Felizmente, desta vez antecipa-se uma esmagadora unanimidade porque a questão tem a ver com as nossas vidinhas, incluindo a de todos estes preclaros, e consiste neste facto irrefragável: a Alemanha banca ou não banca?

E juristas, economistas, políticos, técnicos de parqueamento automóvel, funcionários e trabalhadores unir-se-ão num grande clamor, ao mesmo tempo europeísta e nacionalista, que se lixe a contradição, clamando contra o egoísmo dos boches, se eles insistirem na loucura. Não faltarão procissões, levando num andor o ministro Nunes, que já ameaçou os banqueiros alemães e por isso não se lhe dá de ameaçar os juízes pindéricos de Karlsruhe, e o nosso Primeiro, que já pôs na ordem um ministro holandês e não hesitará, exsudando indignação e gordura, em dar à Europa uma lição sobre solidariedade e outras coisas superiores que lhe povoam a inspirada cabeça.

O Tribunal Constitucional alemão torce-se todo; o de Justiça da União põe-se em bicos de pés. Mas a questão não é de Direito Constitucional, nem Internacional, nem sequer do que realmente acha a chanceler ou a classe política dirigente alemã.

A questão é de opinião pública: O Euro é um absurdo disfuncional à sombra do qual os nossos políticos querem continuar a comprar votos mantendo uma classe média à sombra do Estado, para o que precisam de chumbo europeu dado; e aos Alemães, que o mandam para cá, convém uma moeda que é, para a economia deles, fraca, e que portanto lhes alavanca as exportações, e desconvém-lhes abanar um edifício, e um mercado, que representa ligeiramente mais de metade do total das suas exportações (à volta de 37% se só contarmos os países do Euro).

A classe política europeia, toda ela, defende a construção que é da sua autoria, à sombra da qual medrou, e que a recompensa generosamente.

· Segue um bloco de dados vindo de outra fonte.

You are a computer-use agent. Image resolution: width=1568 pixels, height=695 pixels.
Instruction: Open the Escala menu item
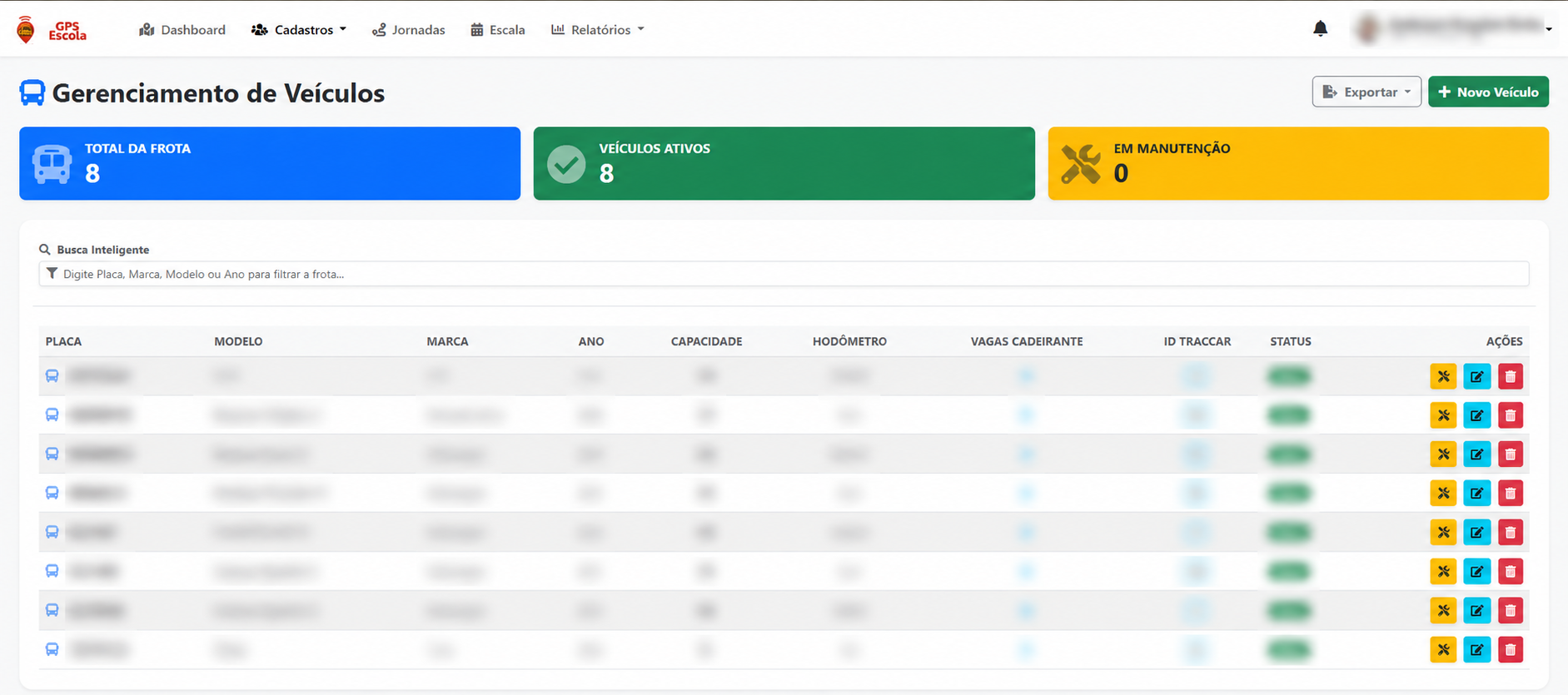(498, 30)
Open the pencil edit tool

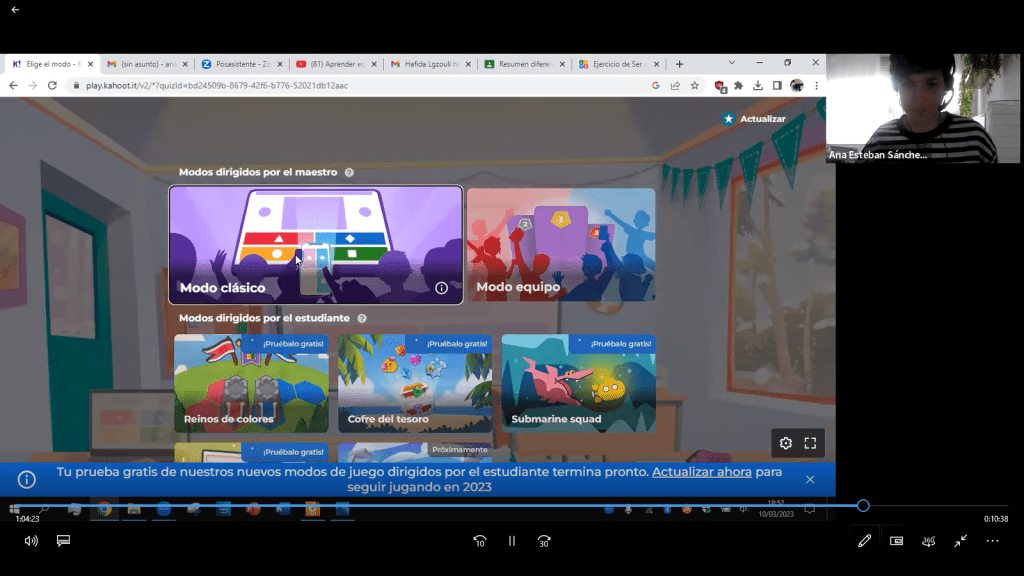pos(864,541)
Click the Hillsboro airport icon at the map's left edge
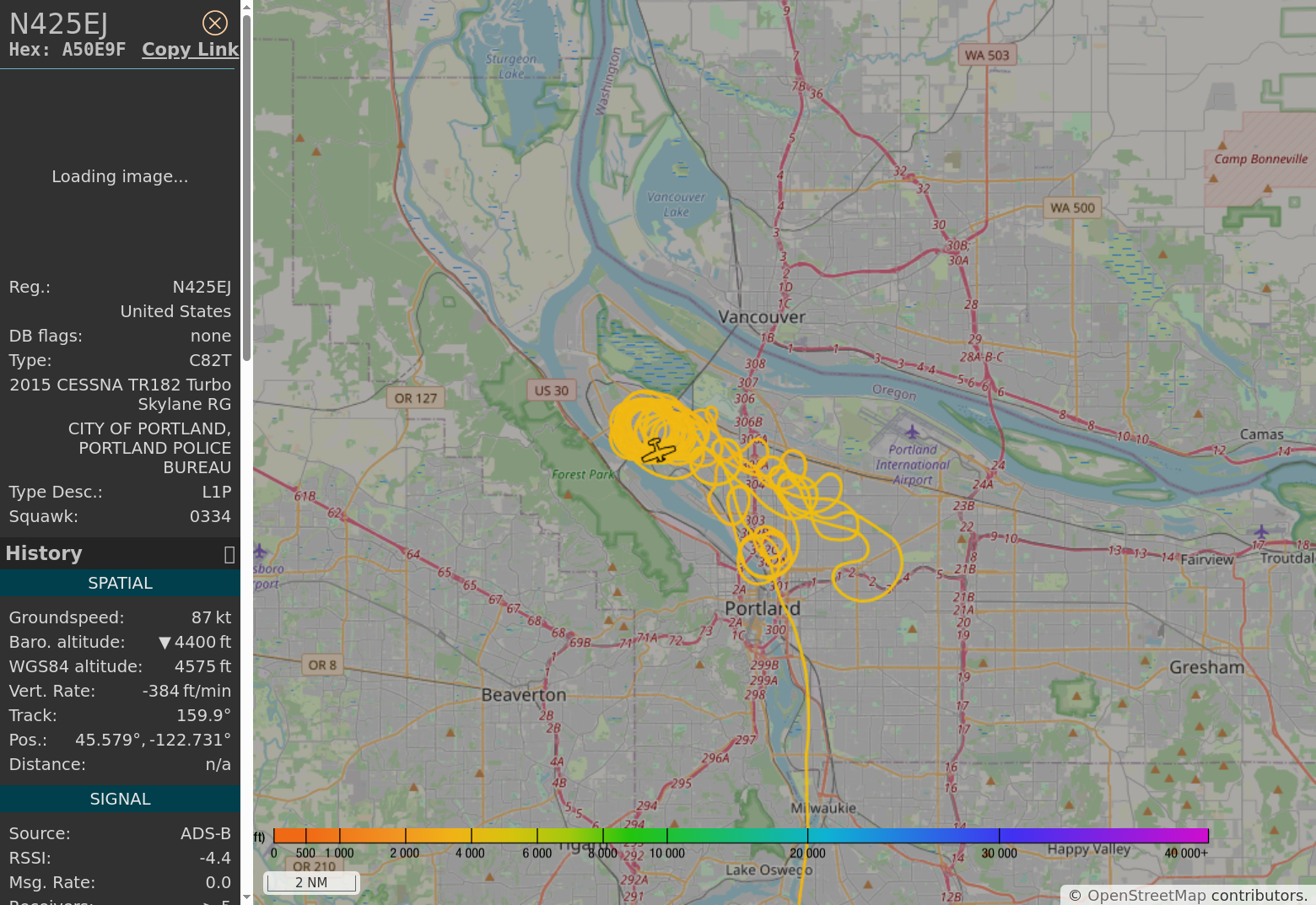The image size is (1316, 905). pyautogui.click(x=260, y=552)
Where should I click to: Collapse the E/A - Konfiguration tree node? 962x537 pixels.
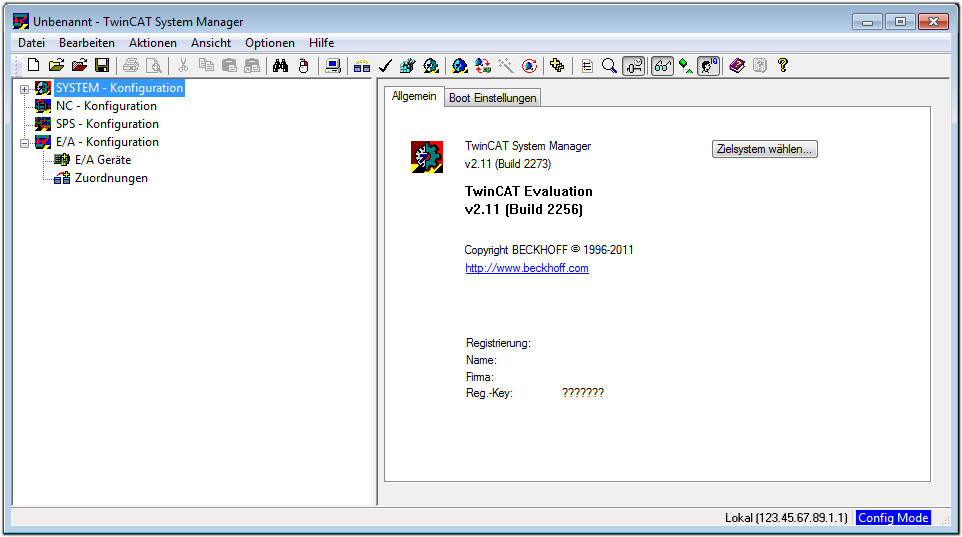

E fará o que for preciso para contentar toda a gente, incluindo os juízes alemães, nem que fosse preciso o Bundestag fazer na primeira maré umas emendas à Constituição, ou o Parlamento Europeu aos tratados.

E os teutões comuns? Na cabeça deles, os povos do Sul são uma boa récua de calões, mas não ignoram que o dinheiro (um pouco mais de 17 mil milhões de Euros em 2018) com que alimentam burocracias e parasitagens sortidas no espaço da União não chega a 2% do que exportam, e isto sem contar com o que regressa – pode-se lá fazer um investimento sem máquinas alemãs, incluindo Mercedes, Audis ou BMWs, para não falar das frotas de carros oficiais que enxundiam os ministérios? Não pode.

É certo que o que o BCE anda a fazer há muito deixou de ser algo que mentes comuns possam compreender, e o alemão que às sextas-feiras se embebeda só a sonhar etilizado é que pode descortinar algum sentido em coisas como juros negativos, dívidas triliónicas que excedem a imaginação, rotativas a trabalhar que não despertam o monstro da inflação, e outras maravilhas que quem explica tem o cuidado de o fazer de modo que não se entenda. Um ou outro haverá de, num pesadelo, intuir que as maluqueiras talvez sobrem para ele, mas ao acordar atribuirá o mau passo à cerveja.

Portanto, é pouco provável que aconteça alguma coisa de sério – algum cozinhado se há de arranjar, mesmo que o bodo aos pobres fique, como fica sempre, muito aquém da propaganda.

E Vidal e os outros vidais, que são mais que as mães nos 27? Têm muito trabalho pela frente, em negociações acaloradas entre os resignados que vão pagar o pato e os mal-agradecidos que o querem devorar. Os ossos, que se conservam muito tempo sem decair, sabe-se para quem ficam.